The words “rebel” and “botanist” aren’t typically found in the same sentence, but recently these words have joined together to describe a new wave of people who are using street graffiti to highlight the names and importance of the diverse but downtrodden flora growing in the cracks of paths and walls in cities across Europe.

The idea of naming wild plants wherever they go – which began in France – has gone viral, with people chalking and sharing their images on social media. More than 127,000 people have liked a photo of chalked-up tree names in a London suburb, while a video of botanist Boris Presseq of Toulouse Museum of Natural History chalking up names to highlight street flowers in the French city has had 7 million views. Trust us, that’s a lot of views for a botanist.

French botanist and campaigner Sophie Leguil, who lives in London, set up the More Than Weeds campaign to change perceptions of urban plants in the UK after helping to spread the Sauvages de ma rue (“wild things of my street”) chalking campaign in France led by Tela Botanica.

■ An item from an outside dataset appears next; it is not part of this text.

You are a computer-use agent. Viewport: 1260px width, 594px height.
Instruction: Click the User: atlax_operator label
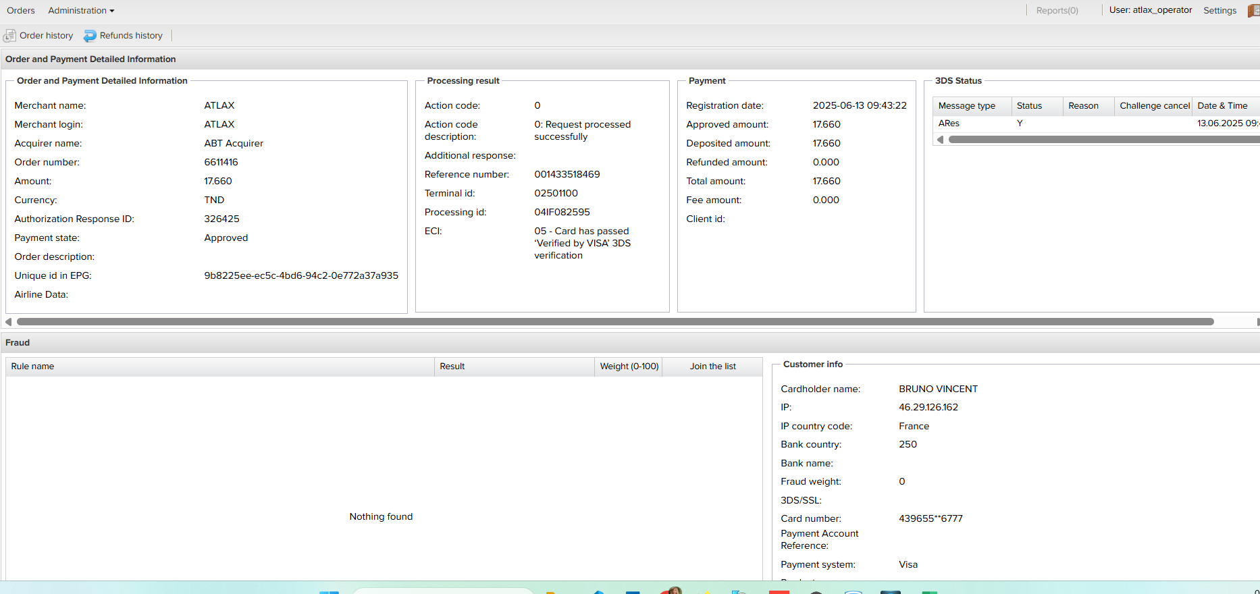click(1150, 10)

She has won permission to chalk up Hackney’s highways and make chalk trails to highlight the forgotten flora at our feet and is asking other councils to allow the same; in the UK, it is illegal to chalk anything—hopscotch, art or botanical names – on paths or highways without permission, even if it educates, celebrates and fosters interest and knowledge in nature.

Now if you walk through Hackney, you might just see chalk labels that tell you that those weeds you walk past everyday actually have a scientific name—such as Viper Bugloss or Herb Robert. Rebel botany is an awesome way for people to connect with the immediate nature around them—perhaps we can get the movement going in the US too?